Taïwan : cinq minutes pour comprendre les opérations militaires chinoises « inquiétantes »
Le détroit de Taiwan a de nouveau été secoué. Ce jeudi matin, la République populaire de Chine a lancé de nouvelles opérations militaires dans la zone, dans le but d’infliger, selon ses termes, une « punition sévère » au gouvernement taïwanais. En réponse, Taïwan a « fermement condamné ces exercices » et la présidence de l’île a affirmé qu’elle « défendrait les valeurs de liberté et de démocratie ».
Après quelques mois de calme, c’est le discours d’investiture du nouveau président de Taiwan Lai Ching-te, ce lundi, qui a rallumé l’incendie dans la région. Le régime de Pékin a interprété ce discours comme une déclaration d’indépendance.
« Toutes les forces séparatistes en faveur de l’indépendance de Taiwan finiront dans le sang », est allé jusqu’à déclarer Wang Wenbin, porte-parole de la diplomatie chinoise. Bien que Taiwan dispose de son propre gouvernement, de son drapeau et même de son propre pouvoir judiciaire, la Chine la considère comme une province sécessionniste et souhaite « réunifier » le territoire national.
« Une légère évolution » du discours taïwanais
« Il y a une légère évolution dans le discours officiel taïwanais », reconnaît Marc Julienne, directeur du Centre Asie de l’Institut français des relations internationales (IFRI). « En parlant de Taiwan d’un côté et de la Chine de l’autre, Lai Ching-te a eu un discours plus décisif que son prédécesseur. Tsai Ing-wen (l’ancienne présidente) avait une position plus subtile qui consistait à rester floue sur le statut des deux entités politiques de part et d’autre du détroit », explique le chercheur.
« Mais il ne s’agit en aucun cas d’une provocation ou d’un virage du président taïwanais vers une déclaration d’indépendance », prévient-il.

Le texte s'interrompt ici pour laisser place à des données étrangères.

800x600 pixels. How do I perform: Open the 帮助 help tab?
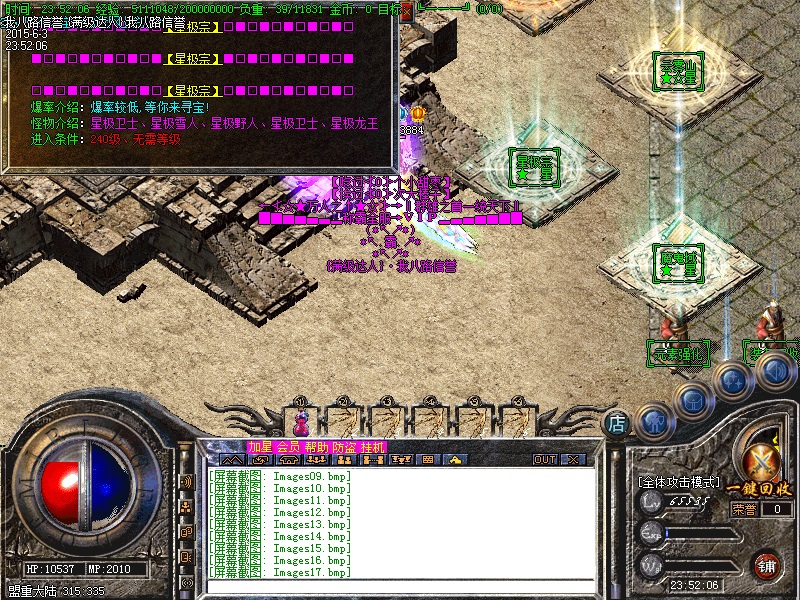pyautogui.click(x=316, y=446)
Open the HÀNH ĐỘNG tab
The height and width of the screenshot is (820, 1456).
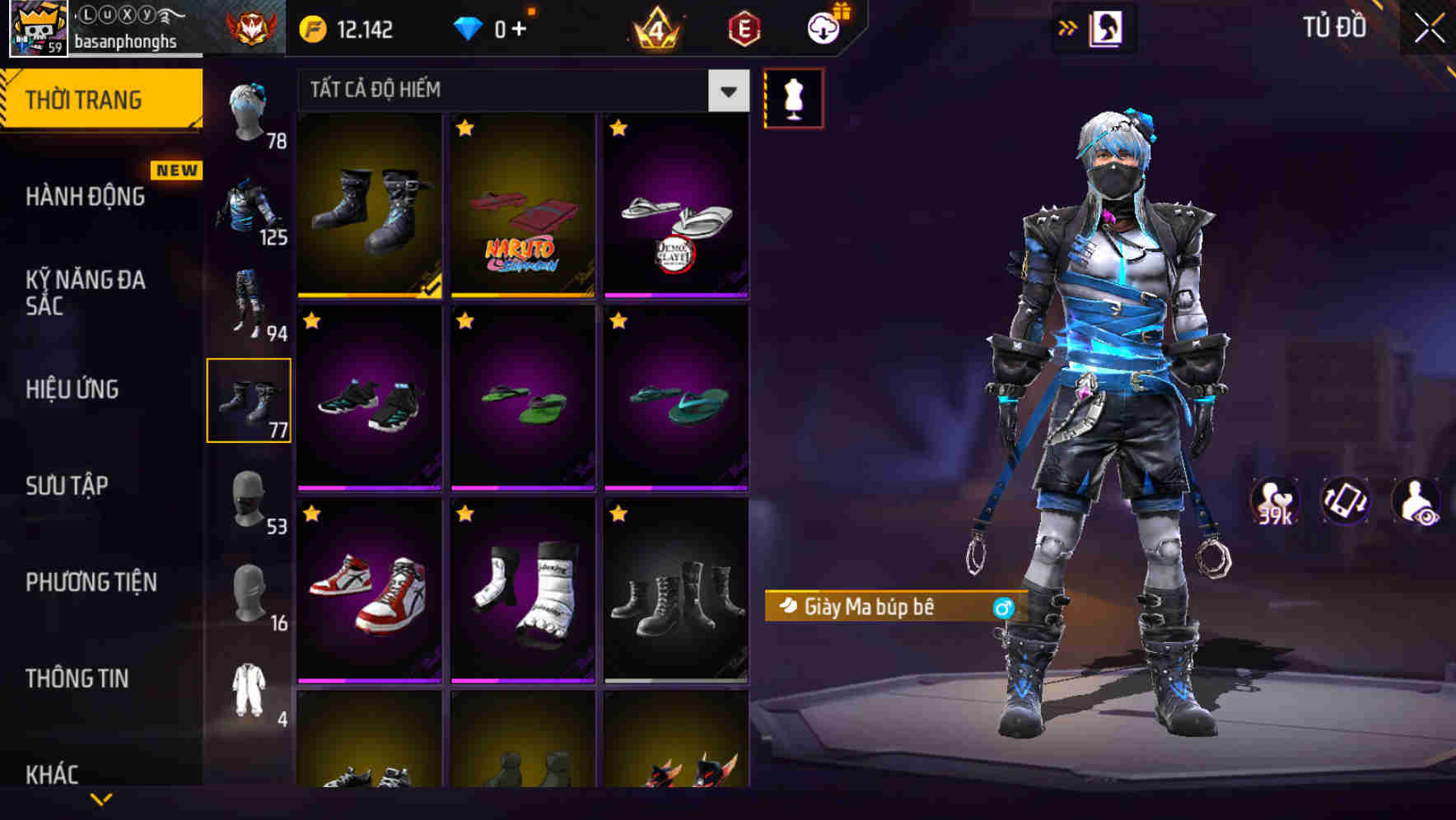click(x=85, y=196)
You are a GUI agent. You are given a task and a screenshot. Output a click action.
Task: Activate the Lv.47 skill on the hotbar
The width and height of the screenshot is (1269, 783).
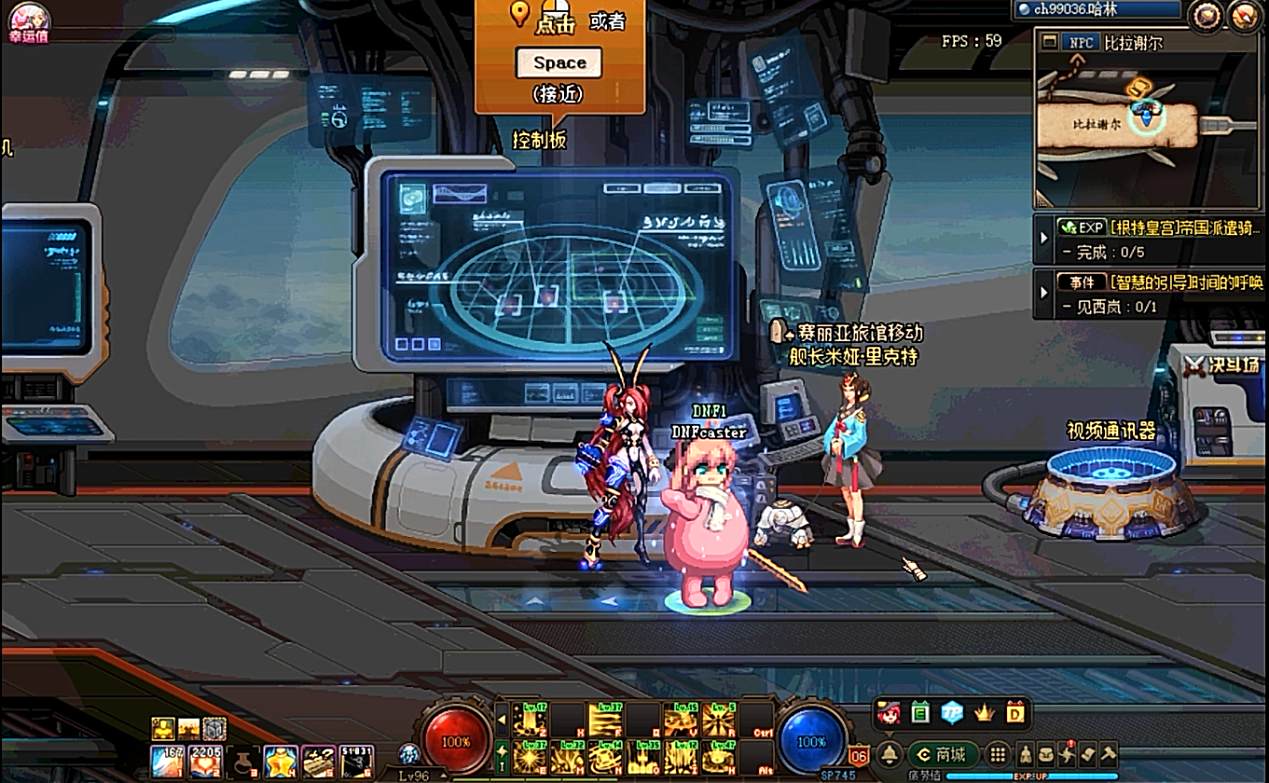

En réalité, la réaction chinoise tient davantage à la symbolique qu’au contenu des propos du président taïwanais. « Il est de tradition que la Chine discrédite la légitimité d’un président à Taiwan », explique Jean François di Meglio, président du groupe de réflexion Asia Center. « Ces exercices militaires ont lieu régulièrement à l’approche des élections ou après, précise Marc Julienne.
Des manœuvres « à grande échelle »
Dans le cadre de ces manœuvres, qui ont débuté à 7h45 heure locale, des avions et des navires militaires ont été déployés « dans le détroit de Taiwan, au nord, au sud et à l’est de l’île de Taiwan ainsi que dans les zones situées autour des îles de Taiwan ». Kinmen, Matsu, Wuqiu et Dongyin », indique un communiqué de l’armée chinoise.
« Kinmen et Matsu, situées sur la côte de la Chine continentale, étaient restées à l’écart de ce type d’exercice militaire de Pékin ces dernières années », souligne le chercheur de l’IFRI.
Selon Marc Julienne, il s’agit d’une opération de « grande ampleur », relativement « inquiétante ». « La dernière fois qu’il y a eu des exercices aussi importants, c’était en août 2022, après la visite de Nancy Pelosi », compare-t-il. Furieux de l’arrivée du président démocrate de la Chambre des représentants des États-Unis, le régime a lancé trois jours d’exercices militaires.
Vers un conflit armé entre la Chine et Taiwan ?
Reste à savoir si ces pressions chinoises doivent faire craindre une invasion de Taiwan. « Le risque est faible, mais les conséquences seraient incommensurables », résume Marc Julienne.
Sur le plan économique, un tel conflit armé aurait un impact majeur pour les deux parties concernées, en particulier la Chine qui opère en grande partie grâce aux exportations. Mais aussi pour « le Japon, la Corée et toutes les puissances qui ont besoin d’utiliser le détroit de Taiwan », affirme Jean-François di Meglio.
Au-delà du Pacifique, Taiwan est le premier producteur mondial de puces semi-conductrices hautes performances. Arrêter son économie « poserait un problème dans de nombreuses industries internationales, de l’automobile à l’intelligence artificielle », prévient-il.
Le risque est aussi celui d’un embrasement international avec « une intervention des Etats-Unis, allié historique de Taïwan ou encore de la Corée, du Japon ou de l’Australie » qui ont des intérêts géostratégiques dans la région, s’inquiète Marc Julienne.
Pour l’heure, le gouvernement chinois a annoncé ce vendredi la fin des opérations militaires.